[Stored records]

——

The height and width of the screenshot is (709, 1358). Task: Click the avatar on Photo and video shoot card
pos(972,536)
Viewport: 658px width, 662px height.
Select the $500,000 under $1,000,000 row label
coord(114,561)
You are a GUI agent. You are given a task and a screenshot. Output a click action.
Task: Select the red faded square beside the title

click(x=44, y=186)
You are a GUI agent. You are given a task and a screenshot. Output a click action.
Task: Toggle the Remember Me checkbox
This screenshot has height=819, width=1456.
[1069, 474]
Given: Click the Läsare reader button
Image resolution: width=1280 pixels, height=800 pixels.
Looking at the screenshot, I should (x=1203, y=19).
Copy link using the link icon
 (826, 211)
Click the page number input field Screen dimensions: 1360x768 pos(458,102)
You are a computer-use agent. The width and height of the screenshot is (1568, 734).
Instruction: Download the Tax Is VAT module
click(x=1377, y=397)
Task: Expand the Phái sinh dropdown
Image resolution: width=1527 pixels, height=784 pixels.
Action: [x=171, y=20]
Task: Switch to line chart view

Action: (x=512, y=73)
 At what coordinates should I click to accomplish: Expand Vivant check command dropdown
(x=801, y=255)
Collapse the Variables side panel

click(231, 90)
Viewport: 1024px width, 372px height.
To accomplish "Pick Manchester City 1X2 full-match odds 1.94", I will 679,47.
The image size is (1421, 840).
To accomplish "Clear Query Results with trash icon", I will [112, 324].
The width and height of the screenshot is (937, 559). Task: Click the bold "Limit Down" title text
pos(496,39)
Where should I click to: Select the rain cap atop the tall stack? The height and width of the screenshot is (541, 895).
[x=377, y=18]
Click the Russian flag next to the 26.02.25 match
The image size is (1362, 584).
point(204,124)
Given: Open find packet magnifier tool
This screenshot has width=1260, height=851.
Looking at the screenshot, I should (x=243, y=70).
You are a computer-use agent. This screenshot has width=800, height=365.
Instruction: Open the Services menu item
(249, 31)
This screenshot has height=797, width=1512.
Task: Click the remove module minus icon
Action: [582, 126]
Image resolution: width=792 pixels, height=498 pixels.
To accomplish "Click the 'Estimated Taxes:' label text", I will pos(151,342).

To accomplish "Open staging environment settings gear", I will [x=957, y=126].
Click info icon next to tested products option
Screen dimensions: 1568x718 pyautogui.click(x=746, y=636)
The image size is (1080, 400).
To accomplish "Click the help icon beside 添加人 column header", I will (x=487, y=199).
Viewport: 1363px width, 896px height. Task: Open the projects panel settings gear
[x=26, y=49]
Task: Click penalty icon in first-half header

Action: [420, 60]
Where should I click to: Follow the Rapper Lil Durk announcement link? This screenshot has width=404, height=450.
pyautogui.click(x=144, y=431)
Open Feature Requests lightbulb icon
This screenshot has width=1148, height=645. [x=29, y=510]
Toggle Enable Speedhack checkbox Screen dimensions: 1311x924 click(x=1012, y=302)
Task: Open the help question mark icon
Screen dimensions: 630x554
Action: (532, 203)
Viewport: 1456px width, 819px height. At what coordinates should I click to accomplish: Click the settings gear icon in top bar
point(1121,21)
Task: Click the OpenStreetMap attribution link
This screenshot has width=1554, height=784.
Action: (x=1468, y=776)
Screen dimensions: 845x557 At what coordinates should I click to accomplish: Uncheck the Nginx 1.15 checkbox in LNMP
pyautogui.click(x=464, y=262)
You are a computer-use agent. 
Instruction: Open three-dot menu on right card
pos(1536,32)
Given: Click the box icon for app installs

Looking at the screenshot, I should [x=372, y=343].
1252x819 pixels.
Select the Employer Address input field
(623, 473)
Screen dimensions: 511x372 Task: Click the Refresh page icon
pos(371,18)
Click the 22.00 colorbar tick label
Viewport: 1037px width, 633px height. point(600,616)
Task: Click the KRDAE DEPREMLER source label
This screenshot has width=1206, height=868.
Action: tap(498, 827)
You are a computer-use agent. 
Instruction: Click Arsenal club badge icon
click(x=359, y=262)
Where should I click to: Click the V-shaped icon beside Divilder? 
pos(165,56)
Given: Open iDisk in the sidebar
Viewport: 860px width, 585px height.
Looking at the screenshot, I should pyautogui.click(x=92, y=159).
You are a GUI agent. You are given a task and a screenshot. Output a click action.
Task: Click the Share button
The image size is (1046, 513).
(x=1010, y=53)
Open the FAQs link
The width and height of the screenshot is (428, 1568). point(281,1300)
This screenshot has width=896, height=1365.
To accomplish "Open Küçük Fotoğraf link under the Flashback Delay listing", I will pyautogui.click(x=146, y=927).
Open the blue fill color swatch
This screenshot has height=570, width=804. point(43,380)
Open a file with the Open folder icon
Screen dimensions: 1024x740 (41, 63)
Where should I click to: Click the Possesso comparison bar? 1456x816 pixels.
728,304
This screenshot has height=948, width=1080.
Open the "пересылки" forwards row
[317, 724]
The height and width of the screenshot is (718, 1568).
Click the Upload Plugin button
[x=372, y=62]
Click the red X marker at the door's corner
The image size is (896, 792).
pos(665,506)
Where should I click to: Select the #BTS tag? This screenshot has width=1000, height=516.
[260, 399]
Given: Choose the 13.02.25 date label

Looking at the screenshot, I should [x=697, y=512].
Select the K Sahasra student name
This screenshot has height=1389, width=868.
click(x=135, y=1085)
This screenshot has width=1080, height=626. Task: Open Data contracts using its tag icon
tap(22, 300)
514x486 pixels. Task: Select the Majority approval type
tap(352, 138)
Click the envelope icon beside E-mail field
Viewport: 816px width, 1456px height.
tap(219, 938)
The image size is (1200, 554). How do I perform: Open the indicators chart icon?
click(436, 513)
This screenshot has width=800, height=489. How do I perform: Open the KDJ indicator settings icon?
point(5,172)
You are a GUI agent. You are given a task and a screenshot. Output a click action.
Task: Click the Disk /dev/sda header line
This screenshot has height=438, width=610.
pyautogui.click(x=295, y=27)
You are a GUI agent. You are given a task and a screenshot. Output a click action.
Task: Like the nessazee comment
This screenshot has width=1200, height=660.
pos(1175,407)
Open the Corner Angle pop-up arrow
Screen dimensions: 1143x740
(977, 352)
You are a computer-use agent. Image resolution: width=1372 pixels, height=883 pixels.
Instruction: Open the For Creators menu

——

**YOUR OBJECTIVE**
Return all lines from the data above with "Toggle" in them.

**TASK ANSWER**
Task: Toggle the Remember Me checkbox
Toggle Enable Speedhack checkbox Screen dimensions: 1311x924 click(x=1012, y=302)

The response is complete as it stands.